- Citizenship: Tanzanian
- Education: LLB from University of Dar es Salaam – 2002; Master’s (International Law and Human Rights) from Coventry University – 2010; Postgraduate in Law, Mediation and Arbitration;
- Occupation: Lawyer
- Organization(s): Business and Human Rights Tanzania

= Flaviana Charles =

Tanzanian human rights expert and lawyer

Flaviana Bahati Charles is a Tanzanian lawyer and the executive director of Business and Human Rights Tanzania (BHRT). She is also an active member of the African Union's Network of African Women in Conflict Prevention and Mediation (FemWise-Africa). Charles serves as the Chairperson of the Coalition of Women Human Rights Defenders in Tanzania, and is the Secretary General of the African Bar Association (AFBA), which is the association of lawyers in Africa.

== Early life ==
Flaviana Charles grew up in Mtandika, Tanzania,[2] a large village 400 kilometres (250 mi) west of Dar es Salaam and 100 kilometres (62 mi) east of Iringa, the district capital. She attended primary and secondary school in the village, before studying for a degree at the University of Dar es Salaam.
In 2002, Charles earned her Bachelor of Laws (LLB) from the University of Dar es Salaam. She went on to earn her master's degree in International Law and Human Rights in 2010 at Coventry University in England.[1][2]

== Career ==
After graduating, Charles went on to become a program officer at the Legal and Human Rights Centre in Tanzania, where she co-authored publications about gender equity in the extractive sector, community rights in investment, corporate social responsibility, and the right to a clean, healthy, and safe environment. Charles joined numerous organizations centered around law and human rights, including the Tanganyika Law Society (Continuing Legal Education Committee), East African Law Society, African Coalition for Corporate Accountability, Tanzania Women Lawyers Association, and Tanzania Human Rights Defenders Association. Additionally, Charles lectures at the University of Bagamoyo and the Law School of Tanzania, focusing on gender equity, community investment rights, right to clean, and corporate social responsibility.

Charles was formerly President of the public speaking and leadership-oriented Toastmasters Club, Tanzania branch, and Vice President of the Tanganyika Law Society (TLS), a bar association.

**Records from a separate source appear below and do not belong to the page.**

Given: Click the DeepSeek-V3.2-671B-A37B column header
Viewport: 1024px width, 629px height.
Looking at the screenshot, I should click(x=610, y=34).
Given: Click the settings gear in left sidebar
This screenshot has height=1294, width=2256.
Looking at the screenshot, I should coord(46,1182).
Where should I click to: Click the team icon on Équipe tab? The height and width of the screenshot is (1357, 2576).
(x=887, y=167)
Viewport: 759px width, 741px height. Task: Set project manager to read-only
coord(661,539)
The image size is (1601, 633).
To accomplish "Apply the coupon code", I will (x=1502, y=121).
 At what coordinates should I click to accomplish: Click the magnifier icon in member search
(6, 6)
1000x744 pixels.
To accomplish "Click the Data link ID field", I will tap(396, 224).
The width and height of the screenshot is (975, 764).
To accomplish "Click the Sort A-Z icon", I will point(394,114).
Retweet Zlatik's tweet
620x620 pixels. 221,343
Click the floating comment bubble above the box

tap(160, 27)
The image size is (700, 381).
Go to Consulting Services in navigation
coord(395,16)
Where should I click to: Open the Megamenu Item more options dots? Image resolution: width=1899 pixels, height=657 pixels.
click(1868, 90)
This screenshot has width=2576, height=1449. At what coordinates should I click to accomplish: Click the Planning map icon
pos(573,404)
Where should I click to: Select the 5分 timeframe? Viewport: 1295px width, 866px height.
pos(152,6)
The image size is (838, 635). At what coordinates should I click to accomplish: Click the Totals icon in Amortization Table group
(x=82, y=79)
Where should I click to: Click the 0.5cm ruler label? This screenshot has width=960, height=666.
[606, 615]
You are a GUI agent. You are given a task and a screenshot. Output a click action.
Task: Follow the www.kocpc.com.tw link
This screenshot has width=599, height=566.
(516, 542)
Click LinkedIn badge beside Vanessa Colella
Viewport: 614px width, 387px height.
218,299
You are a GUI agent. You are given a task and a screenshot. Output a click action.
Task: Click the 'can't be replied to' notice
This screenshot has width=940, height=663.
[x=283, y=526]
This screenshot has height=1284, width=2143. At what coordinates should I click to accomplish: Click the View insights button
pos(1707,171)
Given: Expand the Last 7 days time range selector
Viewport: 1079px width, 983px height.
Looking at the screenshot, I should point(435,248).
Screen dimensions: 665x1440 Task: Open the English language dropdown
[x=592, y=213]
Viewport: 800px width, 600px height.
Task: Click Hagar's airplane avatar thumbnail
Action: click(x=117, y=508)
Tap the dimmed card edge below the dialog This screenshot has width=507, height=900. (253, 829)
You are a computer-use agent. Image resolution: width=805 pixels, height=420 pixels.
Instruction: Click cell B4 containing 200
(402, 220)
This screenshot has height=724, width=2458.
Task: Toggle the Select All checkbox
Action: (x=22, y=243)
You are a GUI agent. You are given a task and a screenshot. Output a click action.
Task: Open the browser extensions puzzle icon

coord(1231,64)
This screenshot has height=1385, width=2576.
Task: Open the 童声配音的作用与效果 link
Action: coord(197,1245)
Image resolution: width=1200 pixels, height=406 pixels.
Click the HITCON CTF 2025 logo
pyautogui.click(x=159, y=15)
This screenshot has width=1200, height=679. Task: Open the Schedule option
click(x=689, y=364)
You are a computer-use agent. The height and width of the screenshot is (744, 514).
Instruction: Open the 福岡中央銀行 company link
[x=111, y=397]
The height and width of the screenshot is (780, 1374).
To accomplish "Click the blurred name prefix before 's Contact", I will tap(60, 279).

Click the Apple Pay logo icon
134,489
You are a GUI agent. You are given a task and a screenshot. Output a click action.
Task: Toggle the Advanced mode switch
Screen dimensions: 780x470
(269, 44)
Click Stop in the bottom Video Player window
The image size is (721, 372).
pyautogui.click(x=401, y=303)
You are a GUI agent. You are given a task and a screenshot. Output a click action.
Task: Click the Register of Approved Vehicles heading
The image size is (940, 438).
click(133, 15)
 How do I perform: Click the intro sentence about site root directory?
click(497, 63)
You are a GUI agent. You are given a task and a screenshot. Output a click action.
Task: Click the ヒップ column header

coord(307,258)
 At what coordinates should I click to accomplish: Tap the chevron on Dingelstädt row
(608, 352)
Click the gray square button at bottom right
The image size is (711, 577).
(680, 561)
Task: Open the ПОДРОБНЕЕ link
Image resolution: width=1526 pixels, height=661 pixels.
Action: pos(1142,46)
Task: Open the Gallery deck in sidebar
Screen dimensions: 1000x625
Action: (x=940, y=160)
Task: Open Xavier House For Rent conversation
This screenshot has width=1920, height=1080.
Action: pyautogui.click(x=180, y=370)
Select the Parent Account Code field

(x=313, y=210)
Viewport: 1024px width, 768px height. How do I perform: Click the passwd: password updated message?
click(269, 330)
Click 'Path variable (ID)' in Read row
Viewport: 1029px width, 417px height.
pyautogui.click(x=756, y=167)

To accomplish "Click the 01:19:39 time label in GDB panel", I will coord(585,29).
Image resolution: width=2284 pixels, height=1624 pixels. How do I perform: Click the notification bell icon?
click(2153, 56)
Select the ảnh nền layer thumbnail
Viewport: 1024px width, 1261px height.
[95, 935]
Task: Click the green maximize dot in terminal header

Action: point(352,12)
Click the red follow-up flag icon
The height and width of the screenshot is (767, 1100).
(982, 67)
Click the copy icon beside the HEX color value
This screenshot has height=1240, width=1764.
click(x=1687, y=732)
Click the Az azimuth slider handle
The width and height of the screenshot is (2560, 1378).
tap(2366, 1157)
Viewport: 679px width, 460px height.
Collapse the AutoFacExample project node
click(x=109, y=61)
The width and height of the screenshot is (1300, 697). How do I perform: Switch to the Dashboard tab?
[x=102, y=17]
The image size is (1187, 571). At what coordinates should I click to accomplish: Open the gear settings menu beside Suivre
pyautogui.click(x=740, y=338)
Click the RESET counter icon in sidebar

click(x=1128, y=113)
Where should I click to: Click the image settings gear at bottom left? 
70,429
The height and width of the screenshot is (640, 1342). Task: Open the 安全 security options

Charles is currently the chairperson of the Coalition of Women Human Rights in Tanzania, and the Secretary General of the African Bar Association (AFBA). She is an editor on the Developments in the Field Panel of the Business and Human Rights Journal at the Cambridge University Press.

Charles has commented on the impacts of oil and gas development on women and poor local communities, and the negligence of current legal frameworks that reinforce gender disparities.